Another objection is the formulaic nature of the sacrament itself. Don’t Catholics treat it like a mercy-dispenser? Do they really change their lives? It’s like the sit-com scenario of the Italian American wife asking her husband, “Why are you late for supper?” He answers, “I just closed a real estate deal and had to go to confession on the way home…” As Archimandrite Leonidas Contos writes: Repentance is a term whose meaning we tend to habitually miss. It may be in part the fault of the Church that we have come to think of it as a matter of ticking off our sins and offenses, “pleading guilty” to a kind of legal indictment in order to receive some kind of juridical absolution. Is confession, then, just getting things off our chest to have a temporary clean slate, so we can go out and do it all over again? If there’s no moral change, how can this be mature Christianity? To quote Leonidas Contos again: But when we remember that as John the Forerunner preached it, as Christ Himself called for it at the start of his public ministry, “repent” was always followed by a “for”, a because; a reason and a motivation. Turn around, it said. Arrest the drift of the soul away from God and his precepts; face homeward once again; the gift of sonship is still yours to claim…
The priest to whom I confess is not just a functionary of the Church; as the minister of the Sacrament he represents the Church, represents not just the institutional Church but the Body of Christ, of which I, too, am a member. But which I have also wounded, disfigured by my sin. There are sins that require that I face-to-face make amends or apologies to the one I offended. There are sins that hurt–even if secretly–masses of other people that I could never gather all together, or strangers I could never find. In the priest, who, I presume, also confesses his sins to a priest, I meet the Church I have harmed–I meet even myself, harmed by the toxicity of my sin.

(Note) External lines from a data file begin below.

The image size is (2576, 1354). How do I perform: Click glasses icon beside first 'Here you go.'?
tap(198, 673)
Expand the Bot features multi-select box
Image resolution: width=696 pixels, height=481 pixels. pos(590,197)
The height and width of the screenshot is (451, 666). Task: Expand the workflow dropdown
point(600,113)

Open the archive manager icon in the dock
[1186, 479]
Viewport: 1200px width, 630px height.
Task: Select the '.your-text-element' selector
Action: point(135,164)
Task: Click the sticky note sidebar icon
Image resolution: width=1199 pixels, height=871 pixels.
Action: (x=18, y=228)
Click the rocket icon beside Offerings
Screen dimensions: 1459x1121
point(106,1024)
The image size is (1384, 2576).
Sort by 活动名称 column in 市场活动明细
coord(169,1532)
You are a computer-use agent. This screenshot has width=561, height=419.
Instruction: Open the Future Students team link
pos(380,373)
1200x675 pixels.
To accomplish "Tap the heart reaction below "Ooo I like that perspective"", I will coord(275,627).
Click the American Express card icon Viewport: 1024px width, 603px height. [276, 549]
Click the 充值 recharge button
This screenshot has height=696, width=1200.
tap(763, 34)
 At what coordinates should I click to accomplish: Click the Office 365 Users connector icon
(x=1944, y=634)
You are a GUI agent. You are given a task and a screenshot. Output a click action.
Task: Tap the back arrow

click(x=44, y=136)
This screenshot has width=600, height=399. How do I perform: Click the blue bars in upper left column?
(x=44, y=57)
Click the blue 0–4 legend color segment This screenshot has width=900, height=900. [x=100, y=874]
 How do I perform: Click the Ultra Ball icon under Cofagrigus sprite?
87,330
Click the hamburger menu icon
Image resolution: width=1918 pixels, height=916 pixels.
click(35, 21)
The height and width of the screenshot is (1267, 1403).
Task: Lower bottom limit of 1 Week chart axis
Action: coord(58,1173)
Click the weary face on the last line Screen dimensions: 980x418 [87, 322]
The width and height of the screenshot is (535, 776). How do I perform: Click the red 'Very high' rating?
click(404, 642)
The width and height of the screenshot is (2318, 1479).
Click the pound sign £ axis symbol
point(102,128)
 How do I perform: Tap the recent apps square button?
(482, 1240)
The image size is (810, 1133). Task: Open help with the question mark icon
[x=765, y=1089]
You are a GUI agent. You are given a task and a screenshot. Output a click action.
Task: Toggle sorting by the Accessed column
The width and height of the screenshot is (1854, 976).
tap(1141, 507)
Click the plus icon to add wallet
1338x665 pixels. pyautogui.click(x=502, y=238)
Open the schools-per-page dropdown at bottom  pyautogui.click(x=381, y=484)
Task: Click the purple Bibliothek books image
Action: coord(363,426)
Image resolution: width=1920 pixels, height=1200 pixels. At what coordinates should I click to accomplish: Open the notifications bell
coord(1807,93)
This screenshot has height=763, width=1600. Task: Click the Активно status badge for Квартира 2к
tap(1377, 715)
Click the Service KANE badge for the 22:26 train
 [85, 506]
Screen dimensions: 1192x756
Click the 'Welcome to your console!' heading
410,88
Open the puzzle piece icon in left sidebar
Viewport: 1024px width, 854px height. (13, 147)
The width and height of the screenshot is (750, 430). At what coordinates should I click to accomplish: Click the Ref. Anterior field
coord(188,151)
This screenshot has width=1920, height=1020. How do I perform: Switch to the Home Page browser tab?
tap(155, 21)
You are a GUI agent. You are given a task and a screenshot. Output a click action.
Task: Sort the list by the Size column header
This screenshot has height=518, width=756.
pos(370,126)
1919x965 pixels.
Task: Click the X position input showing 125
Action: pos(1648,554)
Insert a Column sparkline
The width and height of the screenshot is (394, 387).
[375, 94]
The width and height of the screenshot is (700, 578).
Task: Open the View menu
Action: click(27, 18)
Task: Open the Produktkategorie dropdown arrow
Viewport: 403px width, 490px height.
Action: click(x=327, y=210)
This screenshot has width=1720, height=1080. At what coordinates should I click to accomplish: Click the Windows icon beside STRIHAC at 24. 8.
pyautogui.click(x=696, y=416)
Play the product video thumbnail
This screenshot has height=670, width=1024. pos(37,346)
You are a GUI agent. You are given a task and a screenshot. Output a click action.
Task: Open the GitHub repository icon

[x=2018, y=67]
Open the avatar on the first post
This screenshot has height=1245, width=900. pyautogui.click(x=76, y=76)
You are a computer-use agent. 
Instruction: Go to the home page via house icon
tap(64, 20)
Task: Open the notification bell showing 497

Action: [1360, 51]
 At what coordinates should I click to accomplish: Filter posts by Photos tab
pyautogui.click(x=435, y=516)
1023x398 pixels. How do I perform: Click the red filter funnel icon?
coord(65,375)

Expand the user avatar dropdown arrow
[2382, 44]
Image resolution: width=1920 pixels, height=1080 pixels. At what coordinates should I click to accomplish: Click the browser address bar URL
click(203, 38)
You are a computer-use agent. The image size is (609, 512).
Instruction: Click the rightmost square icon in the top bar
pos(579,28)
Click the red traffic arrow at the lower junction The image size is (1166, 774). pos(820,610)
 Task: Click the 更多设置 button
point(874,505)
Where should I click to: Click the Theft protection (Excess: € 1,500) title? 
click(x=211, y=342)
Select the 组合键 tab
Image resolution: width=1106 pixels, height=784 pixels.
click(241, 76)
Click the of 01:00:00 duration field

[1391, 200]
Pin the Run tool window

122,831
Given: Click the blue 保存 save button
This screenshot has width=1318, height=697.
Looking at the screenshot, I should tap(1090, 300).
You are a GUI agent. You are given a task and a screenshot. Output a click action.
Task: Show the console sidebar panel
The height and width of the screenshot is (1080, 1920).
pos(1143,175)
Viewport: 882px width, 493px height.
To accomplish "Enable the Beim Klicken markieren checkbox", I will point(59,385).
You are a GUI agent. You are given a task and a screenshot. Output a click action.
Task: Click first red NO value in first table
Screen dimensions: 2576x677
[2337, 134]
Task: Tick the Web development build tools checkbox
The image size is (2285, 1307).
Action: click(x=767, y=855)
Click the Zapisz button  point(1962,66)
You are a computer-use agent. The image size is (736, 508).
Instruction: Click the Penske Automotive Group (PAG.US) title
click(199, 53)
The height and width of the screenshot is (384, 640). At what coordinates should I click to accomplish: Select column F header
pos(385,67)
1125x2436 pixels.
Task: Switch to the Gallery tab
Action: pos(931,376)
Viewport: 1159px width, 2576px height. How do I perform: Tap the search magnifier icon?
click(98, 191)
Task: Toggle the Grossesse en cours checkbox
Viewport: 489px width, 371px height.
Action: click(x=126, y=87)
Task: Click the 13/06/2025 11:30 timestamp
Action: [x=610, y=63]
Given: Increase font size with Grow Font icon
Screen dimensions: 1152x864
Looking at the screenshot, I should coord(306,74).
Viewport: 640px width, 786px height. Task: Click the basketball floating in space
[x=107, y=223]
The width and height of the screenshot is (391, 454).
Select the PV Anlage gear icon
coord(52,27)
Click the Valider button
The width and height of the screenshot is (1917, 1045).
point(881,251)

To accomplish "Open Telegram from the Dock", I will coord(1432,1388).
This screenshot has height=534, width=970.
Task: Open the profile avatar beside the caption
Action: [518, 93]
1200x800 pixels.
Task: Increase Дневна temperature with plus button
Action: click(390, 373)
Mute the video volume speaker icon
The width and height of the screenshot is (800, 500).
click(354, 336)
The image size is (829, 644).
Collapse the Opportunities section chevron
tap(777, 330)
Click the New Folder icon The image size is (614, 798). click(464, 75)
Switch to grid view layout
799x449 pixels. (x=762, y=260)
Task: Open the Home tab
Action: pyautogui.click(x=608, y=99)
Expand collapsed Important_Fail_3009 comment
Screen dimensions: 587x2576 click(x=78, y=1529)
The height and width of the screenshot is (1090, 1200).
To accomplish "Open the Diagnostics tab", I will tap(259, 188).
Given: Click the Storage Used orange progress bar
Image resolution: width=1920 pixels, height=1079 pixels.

Is it humbling to speak so candidly to another human being? Well, yes. It shouldn’t be humiliating or belittling, but it is humbling. When I’m the confessor and not the penitent, I have the obligation to listen patiently and not with a narrow, condemning mind (nor with a sloppy, condoning, dismissive mind); I have no right to be shocked or offended. I should welcome the candor and transparency and build on that desire to speak honestly. It’s a humbling experience for the confessor to be granted such trust! But it is humbling to speak to a confessor honestly and isn’t that the point? As a penitent, I feel such accountability a spur to be frank with myself, to take responsibility for my sinful choices and not worry about how I seem, how my carefully constructed “image” or reputation is tarnished. The better part of me knows that no persona represents to me or anyone who I really am; and no persona holds up before God! I really can’t invent or re-invent myself. I don’t think that any “makeover” is even skin deep; it certainly isn’t soul-deep! If I can’t be honest before another human being, can I really be honest before God?
Maybe it’s just me, but I’m suspicious about a just me-and-God repentence, especially if I feel my reputation is at stake before another human being. It’s too easy for me to replace God’s mercy with permissiveness, understanding with indifference about what I do. That’s why I find the sacrament of reconciliation a good reality check on where I really stand with God.